Alberdine Liewes – Artibeten jargon
Neen hoor, we worden er nooit moe van om mensen, de artibeten, even te vertellen hoe het zit. Het is onderhand bekend, dat de mens geen flauw benul heeft van kunst, het credo van onze Karel Appel, ‘ik klooi maar wat aan’, heeft daar wellicht aan bijgedragen.
Gelukkig, zeggen wij beeldend kunstenaars dan onder elkaar. En dat moet ook zo blijven. We noemen het elite, niet in de ware zin ervan, ho ho men steigert al, stel je voor; onze Nellie schildert ook zo mooi. Neen, maar ‘onze’ elite, ons eigen.

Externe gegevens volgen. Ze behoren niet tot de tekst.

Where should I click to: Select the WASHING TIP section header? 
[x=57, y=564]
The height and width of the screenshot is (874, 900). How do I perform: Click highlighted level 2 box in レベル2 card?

En dat er mensen zijn, die ook denken dat ze kunnen tekenen of schilderen, je moet het dan zoeken in de hoek van welgestelde ouderen, vastgoed ondernemers, en vrouwtjes van artsen. Met een compleet bouwpakket gaan ze aan de slag. Een echt atelier moet er komen, een ezel, penselen en de rest komt vanzelf, denkt men. Het hoogste goed kennelijk, want iedereen wil schilderen. Ik kan het… roepen ze dan van de daken, zonder kwaliteitsbesef. En dat mag ook.
De heren Van der Keukens, dames Wittemans is de vervaging wat naar het hoofd gestegen, en denken wederom een steentje bij te moeten dragen aan het in hun ogen onbegrijpelijke kunst jargon.
Want op alles, wat ze niet kunnen vatten, moet hun bijdehante prietpraat een lollig stempel zetten, men overtroeft en walst van gretigheid over elkaar heen.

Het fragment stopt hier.